The Structure of Information Networks

Computer Science / Information Science 6850
Cornell University
Fall 2024

  • Time: Mondays and Wednesdays at 10:10-11:25

  • Place: G01 Gates Hall

  • http://www.cs.cornell.edu/courses/cs6850/

    Course Staff

    Overview

    The past two decades have seen a convergence of social and technological networks, with systems such as the World Wide Web characterized by the interplay between rich information content, the millions of individuals and organizations who create it, and the technology that supports it. This course covers recent research on the structure and analysis of such networks, and on models that abstract their basic properties. Topics include combinatorial and probabilistic techniques for link analysis, centralized and decentralized search algorithms, network models based on random graphs, and connections with work in the social sciences.

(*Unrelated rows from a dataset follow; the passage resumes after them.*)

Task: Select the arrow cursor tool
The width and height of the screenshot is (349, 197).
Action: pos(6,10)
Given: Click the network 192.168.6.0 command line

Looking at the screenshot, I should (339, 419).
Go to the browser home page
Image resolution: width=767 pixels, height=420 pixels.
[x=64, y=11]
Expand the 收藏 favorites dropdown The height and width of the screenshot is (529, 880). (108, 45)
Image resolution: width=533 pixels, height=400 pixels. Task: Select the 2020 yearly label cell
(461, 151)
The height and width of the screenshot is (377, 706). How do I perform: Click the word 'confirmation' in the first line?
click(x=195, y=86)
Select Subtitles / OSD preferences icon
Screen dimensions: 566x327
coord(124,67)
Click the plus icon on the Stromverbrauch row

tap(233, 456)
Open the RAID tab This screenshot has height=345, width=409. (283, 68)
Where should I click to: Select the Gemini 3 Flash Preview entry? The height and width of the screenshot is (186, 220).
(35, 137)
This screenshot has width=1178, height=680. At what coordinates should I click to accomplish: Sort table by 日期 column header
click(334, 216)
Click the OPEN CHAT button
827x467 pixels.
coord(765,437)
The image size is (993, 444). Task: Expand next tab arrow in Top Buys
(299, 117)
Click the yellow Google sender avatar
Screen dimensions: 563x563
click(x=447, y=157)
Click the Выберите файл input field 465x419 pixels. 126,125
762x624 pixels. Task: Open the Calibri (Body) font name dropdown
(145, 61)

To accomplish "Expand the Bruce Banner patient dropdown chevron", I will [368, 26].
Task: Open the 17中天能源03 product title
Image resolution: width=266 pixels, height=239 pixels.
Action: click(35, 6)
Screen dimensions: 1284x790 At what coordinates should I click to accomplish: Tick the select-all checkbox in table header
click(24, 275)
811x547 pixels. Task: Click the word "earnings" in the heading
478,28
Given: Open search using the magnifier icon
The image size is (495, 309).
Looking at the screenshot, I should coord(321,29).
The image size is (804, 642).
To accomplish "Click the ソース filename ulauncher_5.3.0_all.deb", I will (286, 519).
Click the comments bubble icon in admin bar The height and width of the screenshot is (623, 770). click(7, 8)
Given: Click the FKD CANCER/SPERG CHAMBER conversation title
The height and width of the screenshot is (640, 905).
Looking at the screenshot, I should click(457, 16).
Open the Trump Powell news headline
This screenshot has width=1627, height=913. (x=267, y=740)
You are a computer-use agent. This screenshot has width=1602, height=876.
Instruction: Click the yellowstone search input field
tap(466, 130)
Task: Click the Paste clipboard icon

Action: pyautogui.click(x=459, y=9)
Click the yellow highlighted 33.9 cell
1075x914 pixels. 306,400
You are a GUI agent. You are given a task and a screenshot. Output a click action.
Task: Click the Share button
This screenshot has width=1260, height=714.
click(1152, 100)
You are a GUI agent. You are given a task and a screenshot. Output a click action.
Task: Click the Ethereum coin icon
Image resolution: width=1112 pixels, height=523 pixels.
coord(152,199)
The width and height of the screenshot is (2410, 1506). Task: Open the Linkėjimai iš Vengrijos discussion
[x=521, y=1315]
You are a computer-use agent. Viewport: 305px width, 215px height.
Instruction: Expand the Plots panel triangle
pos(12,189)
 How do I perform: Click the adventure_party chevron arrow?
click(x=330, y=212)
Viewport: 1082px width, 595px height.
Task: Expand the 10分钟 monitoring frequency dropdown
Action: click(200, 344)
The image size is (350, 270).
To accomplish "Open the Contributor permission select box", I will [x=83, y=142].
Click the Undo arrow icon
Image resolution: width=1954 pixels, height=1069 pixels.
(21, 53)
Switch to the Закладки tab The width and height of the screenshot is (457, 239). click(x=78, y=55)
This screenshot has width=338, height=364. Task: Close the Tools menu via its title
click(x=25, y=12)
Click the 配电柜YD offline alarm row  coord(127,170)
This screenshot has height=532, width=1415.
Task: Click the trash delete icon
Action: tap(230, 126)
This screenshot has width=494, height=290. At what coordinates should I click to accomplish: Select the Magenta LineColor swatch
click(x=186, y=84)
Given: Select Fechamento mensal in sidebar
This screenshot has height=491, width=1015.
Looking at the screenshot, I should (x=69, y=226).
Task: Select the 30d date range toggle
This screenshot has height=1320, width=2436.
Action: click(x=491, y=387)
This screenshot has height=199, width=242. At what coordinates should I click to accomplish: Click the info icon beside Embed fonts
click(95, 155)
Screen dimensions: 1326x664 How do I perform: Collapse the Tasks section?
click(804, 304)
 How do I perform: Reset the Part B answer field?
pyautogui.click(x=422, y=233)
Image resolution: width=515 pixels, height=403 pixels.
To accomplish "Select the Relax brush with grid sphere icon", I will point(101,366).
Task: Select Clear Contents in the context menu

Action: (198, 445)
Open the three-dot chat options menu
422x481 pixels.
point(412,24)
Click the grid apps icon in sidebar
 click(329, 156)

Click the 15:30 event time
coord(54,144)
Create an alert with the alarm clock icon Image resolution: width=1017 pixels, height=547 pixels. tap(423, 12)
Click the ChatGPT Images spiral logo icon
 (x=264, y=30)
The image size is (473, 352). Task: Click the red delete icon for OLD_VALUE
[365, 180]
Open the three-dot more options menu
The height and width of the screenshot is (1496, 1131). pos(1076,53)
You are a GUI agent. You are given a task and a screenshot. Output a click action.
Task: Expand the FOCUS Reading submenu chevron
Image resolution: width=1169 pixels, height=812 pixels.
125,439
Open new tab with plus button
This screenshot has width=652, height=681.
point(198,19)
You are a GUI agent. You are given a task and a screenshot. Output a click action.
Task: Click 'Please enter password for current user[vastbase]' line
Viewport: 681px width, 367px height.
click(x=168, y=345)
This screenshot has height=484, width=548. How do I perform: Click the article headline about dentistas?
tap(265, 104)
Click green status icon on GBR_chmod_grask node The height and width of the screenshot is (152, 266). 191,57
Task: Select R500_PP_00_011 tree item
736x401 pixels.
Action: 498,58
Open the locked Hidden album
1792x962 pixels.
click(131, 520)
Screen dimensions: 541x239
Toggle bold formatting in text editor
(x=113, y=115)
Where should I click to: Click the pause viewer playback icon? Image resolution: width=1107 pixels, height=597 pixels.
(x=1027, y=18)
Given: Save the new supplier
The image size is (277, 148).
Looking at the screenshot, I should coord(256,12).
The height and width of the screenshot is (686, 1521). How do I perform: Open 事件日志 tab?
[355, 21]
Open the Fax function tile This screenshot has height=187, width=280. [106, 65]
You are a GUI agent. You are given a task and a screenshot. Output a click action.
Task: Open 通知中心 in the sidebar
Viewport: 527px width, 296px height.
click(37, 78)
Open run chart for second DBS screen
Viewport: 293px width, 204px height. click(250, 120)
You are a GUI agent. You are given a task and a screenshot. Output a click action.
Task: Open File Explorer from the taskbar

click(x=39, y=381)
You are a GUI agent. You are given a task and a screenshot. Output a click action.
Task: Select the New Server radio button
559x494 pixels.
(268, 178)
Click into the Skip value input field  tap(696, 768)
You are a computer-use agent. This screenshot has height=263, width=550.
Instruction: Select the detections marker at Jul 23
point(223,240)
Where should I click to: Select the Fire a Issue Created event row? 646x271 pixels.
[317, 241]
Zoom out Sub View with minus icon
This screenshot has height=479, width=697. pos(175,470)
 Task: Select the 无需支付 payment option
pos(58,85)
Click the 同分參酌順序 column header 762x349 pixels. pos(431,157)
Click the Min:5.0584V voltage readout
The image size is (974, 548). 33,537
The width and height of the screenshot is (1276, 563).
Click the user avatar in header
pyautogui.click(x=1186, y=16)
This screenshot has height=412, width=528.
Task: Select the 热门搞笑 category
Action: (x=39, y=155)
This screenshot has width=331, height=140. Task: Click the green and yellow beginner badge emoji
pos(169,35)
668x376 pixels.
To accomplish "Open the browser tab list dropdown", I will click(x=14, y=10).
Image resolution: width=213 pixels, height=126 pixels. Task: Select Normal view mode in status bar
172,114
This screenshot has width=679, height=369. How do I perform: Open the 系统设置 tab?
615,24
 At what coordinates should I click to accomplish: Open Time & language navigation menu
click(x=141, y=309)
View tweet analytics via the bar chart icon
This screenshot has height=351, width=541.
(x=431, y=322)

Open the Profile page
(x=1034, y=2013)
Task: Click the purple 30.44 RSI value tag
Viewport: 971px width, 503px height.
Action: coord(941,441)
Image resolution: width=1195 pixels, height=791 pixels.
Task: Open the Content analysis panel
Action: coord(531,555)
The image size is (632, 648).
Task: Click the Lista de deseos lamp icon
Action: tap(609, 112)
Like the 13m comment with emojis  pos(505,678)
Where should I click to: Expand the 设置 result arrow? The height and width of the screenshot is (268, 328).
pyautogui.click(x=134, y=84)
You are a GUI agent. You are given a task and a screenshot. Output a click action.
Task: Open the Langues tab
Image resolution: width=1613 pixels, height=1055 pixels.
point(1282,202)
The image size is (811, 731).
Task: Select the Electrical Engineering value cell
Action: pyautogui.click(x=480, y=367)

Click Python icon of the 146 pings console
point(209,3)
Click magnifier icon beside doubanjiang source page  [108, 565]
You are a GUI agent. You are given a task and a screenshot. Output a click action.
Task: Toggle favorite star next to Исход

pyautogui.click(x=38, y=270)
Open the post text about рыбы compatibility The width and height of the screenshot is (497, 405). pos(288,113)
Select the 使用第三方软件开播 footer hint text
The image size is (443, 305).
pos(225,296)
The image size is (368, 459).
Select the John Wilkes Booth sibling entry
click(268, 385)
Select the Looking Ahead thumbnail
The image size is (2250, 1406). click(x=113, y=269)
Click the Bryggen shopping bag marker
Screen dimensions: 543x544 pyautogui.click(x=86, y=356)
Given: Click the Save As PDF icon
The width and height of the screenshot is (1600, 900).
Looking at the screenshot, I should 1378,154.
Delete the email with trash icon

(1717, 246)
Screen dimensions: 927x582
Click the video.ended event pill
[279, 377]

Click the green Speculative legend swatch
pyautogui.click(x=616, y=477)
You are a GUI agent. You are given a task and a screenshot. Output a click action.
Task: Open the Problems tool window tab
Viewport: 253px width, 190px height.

    The course prerequisites include introductory-level background in algorithms, graphs, probability, and linear algebra, as well as some basic programming experience (to be able to manipulate network datasets).

    The work for the course will consist primarily of two problem sets, a short reaction paper, and a more substantial project.

    Course Outline

    (1) Random Graphs and Small-World Properties

    A major goal of the course is to illustrate how networks across a variety of domains exhibit common structure at a qualitative level. One area in which this arises is in the study of `small-world properties' in networks: many large networks have short paths between most pairs of nodes, even though they are highly clustered at a local level, and they are searchable in the sense that one can navigate to specified target nodes without global knowledge. These properties turn out to provide insight into the structure of large-scale social networks, and, in a different direction, to have applications to the design of decentralized peer-to-peer systems.

    (2) Cascading Behavior in Networks

    We can think of a network as a large circulatory system, through which information continuously flows. This diffusion of information can happen rapidly or slowly; it can be disastrous -- as in a panic or cascading failure -- or beneficial -- as in the spread of an innovation. Work in several areas has proposed models for such processes, and investigated when a network is more or less susceptible to their spread. This type of diffusion or cascade process can also be used as a design principle for network protocols. This leads to the idea of epidemic algorithms, also called gossip-based algorithms, in which information is propagated through a collection of distributed computing hosts, typically using some form of randomization.

    (3) Spectral Analysis and Random Walks in Networks

    One can gain a lot of insight into the structure of a network by analzing the eigenvalues and eigenvectors of its adjacency matrix. The connection between spectral parameters and the more combinatorial properties of networks and datasets is a subtle issue, and while many results have been established about this connection, it is still not fully understood. This connection has also led to a number of applications, including the development of link analysis algorithms for Web search.